The police are no longer in the public eye.
They are in the private sphere, but in a different way.
They no longer see the public as an enemy but an ally, an ally who will do what is in the best interest of the state.
Today, the police are more powerful than ever before in the UK.
They are the military of the UK state.
They operate in a manner that has been pioneered by the US military and has become the norm in Europe.
The public has become less safe, but the police have become more powerful, and the police now wield an array of repressive powers that threaten the lives of everyone who is not a member of the police.
But the public are not the only ones being threatened by police power.
In the past few years, Britain has experienced an unprecedented surge in police killings.
In March of last year, the Metropolitan Police recorded the highest number of deaths in its history.
More than a thousand officers were shot in 2015 alone.
Since then, the number of police officers killed by firearms has more than doubled, to 637.
And in January, it was announced that the Metropolitan police will now be called the British Police.
This is the result of a concerted campaign by the UK’s police forces to take over the public sphere, with police officers now acting as private security guards for the state, a process that has seen the privatisation of policing, the creation of new private companies to manage policing operations and the consolidation of police powers.
According to the Guardian, this is not the first time that the British police have taken over the private sector, nor is it the first to do so.
As a result of the Thatcherite privatisation policies of the 1980s, the private police industry has been one of the key engines of the rise of the private security industry.
At the height of the cold war, police forces across Britain were run by the National Security Agency, with the British Security Industry Board (BSIB) acting as a front for the private intelligence firm Stratfor.
It was the Stratfor that, along with its British counterpart, MI6, developed the so-called ‘Cold War Strategy’.
Stratfor, as well as the CIA, provided British police with information on the political and social unrest of the 1960s, as the Black Panthers swept through the UK and the Vietnam War broke out.
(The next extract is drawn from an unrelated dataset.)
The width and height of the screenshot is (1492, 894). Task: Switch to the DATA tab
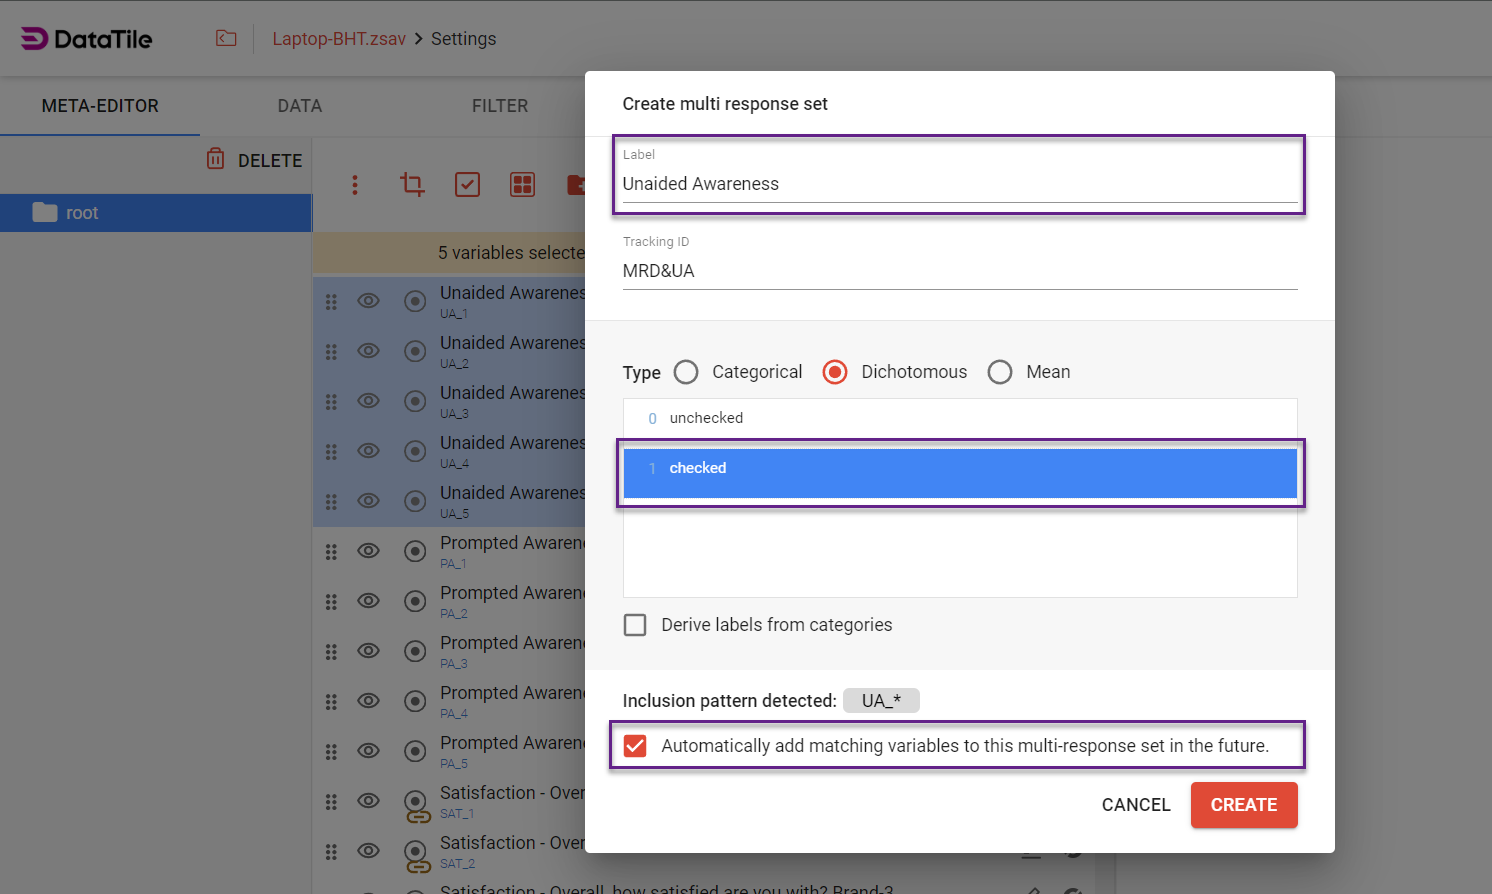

Statfor also provided police with intelligence on dissidents and anti-war activists, and was credited with helping to bring down the anti-apartheid movement in South Africa in the 1960, a crucial moment in the global struggle for liberation.
Now, however, Stratfor has been sold to the British government by a consortium of private corporations and has been renamed the National Cyber Security Centre.
British police officers are now contracted by private security firms to monitor the internet and monitor the movements of people on the streets.
Police are trained to recognise signs of radicalisation and to act on them in real time.
A new wave of austerity measures has resulted in police officers being given extra pay for the number and type of CCTV cameras they install, as part of a strategy to keep the public safe.
However, in the process, these police officers have become increasingly reliant on private security companies for protection and protection is not only an issue for police, but for private security.
There are also concerns that private security contractors have been using police forces as “human shields” to spy on activists, journalists and political opponents.
What is needed is a public discussion about the role that the police and private security play in the state’s policing apparatus, and what role private security should play in policing.
If the public wants to know the truth about the state of policing in Britain, they should not only demand the release of the bodies of police killed by police, they also have to demand the end of the privatised police service and the reinstatement of the National Police Commission.
We must resist the new wave and push for an independent, democratic and accountable police service, one that works for the public rather than the private.
[The author is a writer based in the United States and can be reached at @jimmyhobsonuk.]
 The British government has already announced plans to privatise the Metropolitan Constabulary and the Met’s preferred private sector partner will be the private company NTS in a bid to increase its profits by £4 billion.
The Ministry of Defence is also planning to privatize the National Fire Service.
‘The private sector has become a critical engine of the policing state’ J. M. Robinson, A History of British Police, Penguin Books, 2014, p. 571.